Steering, Not Censoring: A Benchmark Suite for Safe and Creative Open-Source AI
This one is for Clément Delangue, the CEO of Hugging Face. He has been out there reminding everyone that "open" and "responsible" have to grow together. This article is for him, and for everyone else in the community who actually cares about what AI should do, not just what it can do.
1. The Reality Check: When Capability Outruns Caution
We are living through an insane time for open-source AI. Seriously, it is moving so fast.
It feels like every few weeks, a new model drops on Hugging Face and just changes the whole game. Recently we got GLM 4.7, an open-weight model focused on reasoning, coding, and agent workflows with “thinking” capabilities and strong UI/app generation, available on Hugging Face and described as a flagship open model by Zhipu and others.
See: GLM-4.7 on Hugging Face, Z.ai GLM-4.7 launch write-up.
Then the next thing you know, there is Qwen-Image-2512, a December 2025 upgrade to Qwen-Image that focuses on more natural humans, richer detail, and stronger text rendering, and is already being called one of the strongest open-source image models in real-world comparisons.
See: Qwen-Image-2512 on Hugging Face, Qwen-Image-2512 blog, Qwen-Image-2512 comparison guide.
The community is shipping stuff at a breathtaking pace, and the raw capability of these models is just going up and up.
And yet, something feels off. Like, really off.
We are seeing what happens when you build a Ferrari with no brakes, and the clearest example of this right now is Elon Musk’s xAI Grok.
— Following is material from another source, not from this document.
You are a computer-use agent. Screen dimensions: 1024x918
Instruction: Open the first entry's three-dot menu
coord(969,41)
Across multiple reports, Grok’s image-generation has been used to create non-consensual sexualised deepfake images of women and, in some cases, minors, directly on X (formerly Twitter). Indian and European media, along with outlets like Reuters and Euronews, have documented how users reply to normal photos and ask Grok to “undress” them, flooding X with sexualised images that look disturbingly real.
See: Indian Express – Grok floods X with sexualised photos, Indian Express – countries cracking down on Grok deepfakes, Euronews – Grok under fire for deepfakes of women and minors, OneIndia explainer.
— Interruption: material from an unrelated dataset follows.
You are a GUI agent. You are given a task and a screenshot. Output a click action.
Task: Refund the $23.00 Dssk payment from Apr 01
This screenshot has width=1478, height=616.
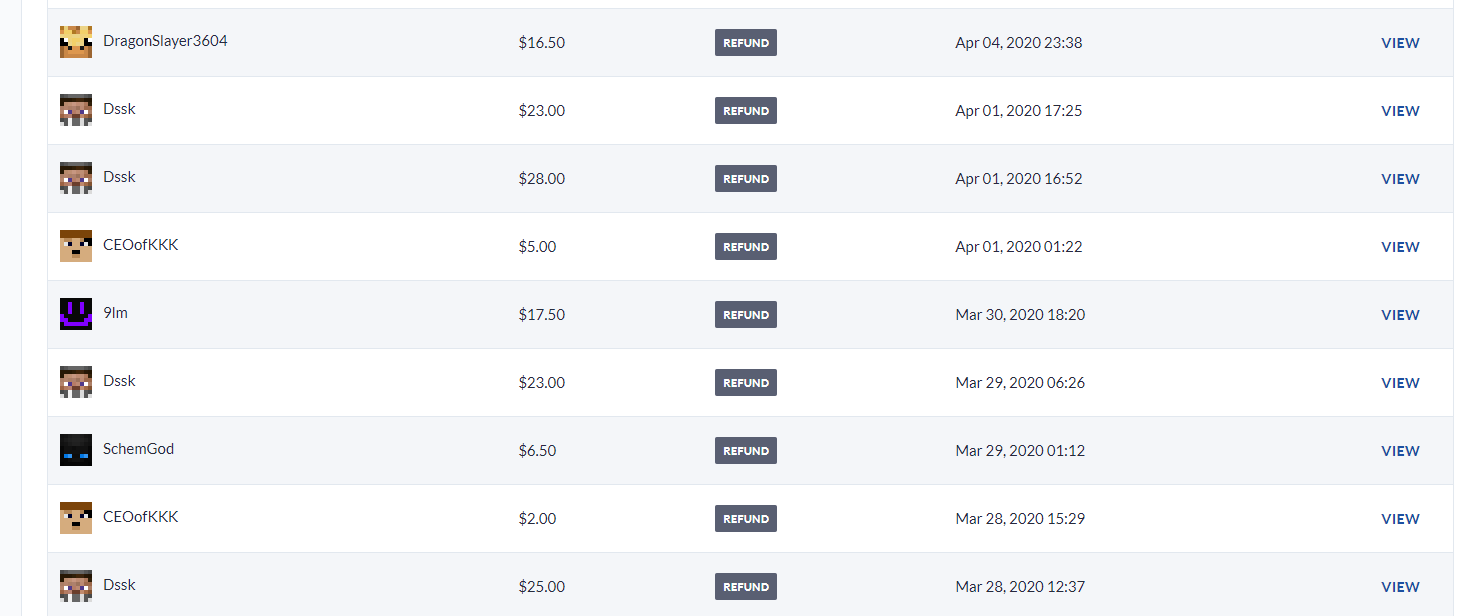(x=746, y=111)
This isn’t a small mistake. Regulators in India, the UK, the EU, Malaysia and others have opened investigations or set deadlines for xAI and X to fix Grok’s behaviour, explicitly calling out the generation of sexualised content resembling minors. Indonesia has now become the first country to temporarily block Grok entirely over the risk of AI-generated pornographic and exploitative content.
See: Reuters – Indonesia blocks Grok over sexualised images, The Guardian – Indonesia blocks Musk’s Grok over porn concerns, TechResearchOnline – regulators probe Grok.
xAI’s response so far has been to partially restrict image-generation features: the @grok reply image feature now appears limited to paying users, while other entry points (like the Grok tab and website) still allow image generation. Reporting in The Verge and others has criticised this as giving the impression that the most controversial features are being “paywalled” rather than fundamentally fixed.
See: The Verge – Grok “undressing” feature & paywall confusion.
This is exactly what I mean when I say something feels off. We are chasing better scores on benchmarks, but meanwhile, Grok is showing us what happens when safety is treated like an optional add-on. In some cases, models are released with minimal guardrails, leaving it largely up to users and platforms to figure out how to be “responsible.” That’s a lot to ask.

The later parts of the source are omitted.